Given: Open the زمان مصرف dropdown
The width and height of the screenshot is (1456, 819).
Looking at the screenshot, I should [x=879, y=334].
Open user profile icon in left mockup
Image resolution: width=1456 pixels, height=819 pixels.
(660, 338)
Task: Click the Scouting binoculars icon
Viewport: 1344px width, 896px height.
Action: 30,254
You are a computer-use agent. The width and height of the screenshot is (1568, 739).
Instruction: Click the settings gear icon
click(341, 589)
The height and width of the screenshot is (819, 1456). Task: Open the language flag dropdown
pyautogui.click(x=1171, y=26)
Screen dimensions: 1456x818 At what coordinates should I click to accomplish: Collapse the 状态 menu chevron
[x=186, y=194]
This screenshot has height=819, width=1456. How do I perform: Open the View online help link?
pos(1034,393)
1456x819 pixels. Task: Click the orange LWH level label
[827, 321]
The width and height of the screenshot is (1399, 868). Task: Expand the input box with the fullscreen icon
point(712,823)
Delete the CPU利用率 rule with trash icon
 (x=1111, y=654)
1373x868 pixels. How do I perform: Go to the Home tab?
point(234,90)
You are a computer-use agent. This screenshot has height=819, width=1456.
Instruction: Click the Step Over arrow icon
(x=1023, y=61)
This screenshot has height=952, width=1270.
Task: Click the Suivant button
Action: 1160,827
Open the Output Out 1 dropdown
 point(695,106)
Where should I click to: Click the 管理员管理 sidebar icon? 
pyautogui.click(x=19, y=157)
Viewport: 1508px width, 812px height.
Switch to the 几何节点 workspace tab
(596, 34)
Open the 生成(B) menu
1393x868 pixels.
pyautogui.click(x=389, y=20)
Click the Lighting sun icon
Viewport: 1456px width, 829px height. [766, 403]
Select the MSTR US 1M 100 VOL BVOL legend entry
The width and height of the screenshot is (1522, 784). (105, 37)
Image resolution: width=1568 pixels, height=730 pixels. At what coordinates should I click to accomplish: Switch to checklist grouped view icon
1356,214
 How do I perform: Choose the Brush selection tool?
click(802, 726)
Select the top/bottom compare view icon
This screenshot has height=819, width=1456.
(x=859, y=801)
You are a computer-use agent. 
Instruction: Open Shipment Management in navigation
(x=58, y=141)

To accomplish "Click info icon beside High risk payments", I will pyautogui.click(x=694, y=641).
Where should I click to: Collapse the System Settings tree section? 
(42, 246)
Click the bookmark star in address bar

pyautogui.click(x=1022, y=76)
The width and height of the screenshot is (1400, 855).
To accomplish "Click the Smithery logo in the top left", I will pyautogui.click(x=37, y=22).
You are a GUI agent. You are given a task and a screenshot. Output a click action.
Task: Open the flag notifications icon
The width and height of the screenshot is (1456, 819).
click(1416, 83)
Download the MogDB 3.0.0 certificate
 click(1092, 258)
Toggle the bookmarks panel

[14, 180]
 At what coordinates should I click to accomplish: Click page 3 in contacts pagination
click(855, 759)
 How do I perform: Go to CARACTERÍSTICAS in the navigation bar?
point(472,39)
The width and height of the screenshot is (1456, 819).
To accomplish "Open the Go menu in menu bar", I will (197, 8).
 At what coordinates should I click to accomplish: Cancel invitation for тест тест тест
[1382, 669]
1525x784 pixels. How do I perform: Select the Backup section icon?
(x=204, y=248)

** Exercise instructions **
The records above are to be copied out exactly, line for line.

** Result **
Given: Open the زمان مصرف dropdown
The width and height of the screenshot is (1456, 819).
Looking at the screenshot, I should [x=879, y=334].
Open user profile icon in left mockup
Image resolution: width=1456 pixels, height=819 pixels.
(660, 338)
Task: Click the Scouting binoculars icon
Viewport: 1344px width, 896px height.
Action: 30,254
You are a computer-use agent. The width and height of the screenshot is (1568, 739).
Instruction: Click the settings gear icon
click(341, 589)
The height and width of the screenshot is (819, 1456). Task: Open the language flag dropdown
pyautogui.click(x=1171, y=26)
Screen dimensions: 1456x818 At what coordinates should I click to accomplish: Collapse the 状态 menu chevron
[x=186, y=194]
This screenshot has height=819, width=1456. How do I perform: Open the View online help link?
pos(1034,393)
1456x819 pixels. Task: Click the orange LWH level label
[827, 321]
The width and height of the screenshot is (1399, 868). Task: Expand the input box with the fullscreen icon
point(712,823)
Delete the CPU利用率 rule with trash icon
 (x=1111, y=654)
1373x868 pixels. How do I perform: Go to the Home tab?
point(234,90)
You are a computer-use agent. This screenshot has height=819, width=1456.
Instruction: Click the Step Over arrow icon
(x=1023, y=61)
This screenshot has height=952, width=1270.
Task: Click the Suivant button
Action: 1160,827
Open the Output Out 1 dropdown
 point(695,106)
Where should I click to: Click the 管理员管理 sidebar icon? 
pyautogui.click(x=19, y=157)
Viewport: 1508px width, 812px height.
Switch to the 几何节点 workspace tab
(596, 34)
Open the 生成(B) menu
1393x868 pixels.
pyautogui.click(x=389, y=20)
Click the Lighting sun icon
Viewport: 1456px width, 829px height. [766, 403]
Select the MSTR US 1M 100 VOL BVOL legend entry
The width and height of the screenshot is (1522, 784). (105, 37)
Image resolution: width=1568 pixels, height=730 pixels. At what coordinates should I click to accomplish: Switch to checklist grouped view icon
1356,214
 How do I perform: Choose the Brush selection tool?
click(802, 726)
Select the top/bottom compare view icon
This screenshot has height=819, width=1456.
(x=859, y=801)
You are a computer-use agent. 
Instruction: Open Shipment Management in navigation
(x=58, y=141)

To accomplish "Click info icon beside High risk payments", I will pyautogui.click(x=694, y=641).
Where should I click to: Collapse the System Settings tree section? 
(42, 246)
Click the bookmark star in address bar

pyautogui.click(x=1022, y=76)
The width and height of the screenshot is (1400, 855).
To accomplish "Click the Smithery logo in the top left", I will pyautogui.click(x=37, y=22).
You are a GUI agent. You are given a task and a screenshot. Output a click action.
Task: Open the flag notifications icon
The width and height of the screenshot is (1456, 819).
click(1416, 83)
Download the MogDB 3.0.0 certificate
 click(1092, 258)
Toggle the bookmarks panel

[14, 180]
 At what coordinates should I click to accomplish: Click page 3 in contacts pagination
click(855, 759)
 How do I perform: Go to CARACTERÍSTICAS in the navigation bar?
point(472,39)
The width and height of the screenshot is (1456, 819).
To accomplish "Open the Go menu in menu bar", I will (197, 8).
 At what coordinates should I click to accomplish: Cancel invitation for тест тест тест
[1382, 669]
1525x784 pixels. How do I perform: Select the Backup section icon?
(x=204, y=248)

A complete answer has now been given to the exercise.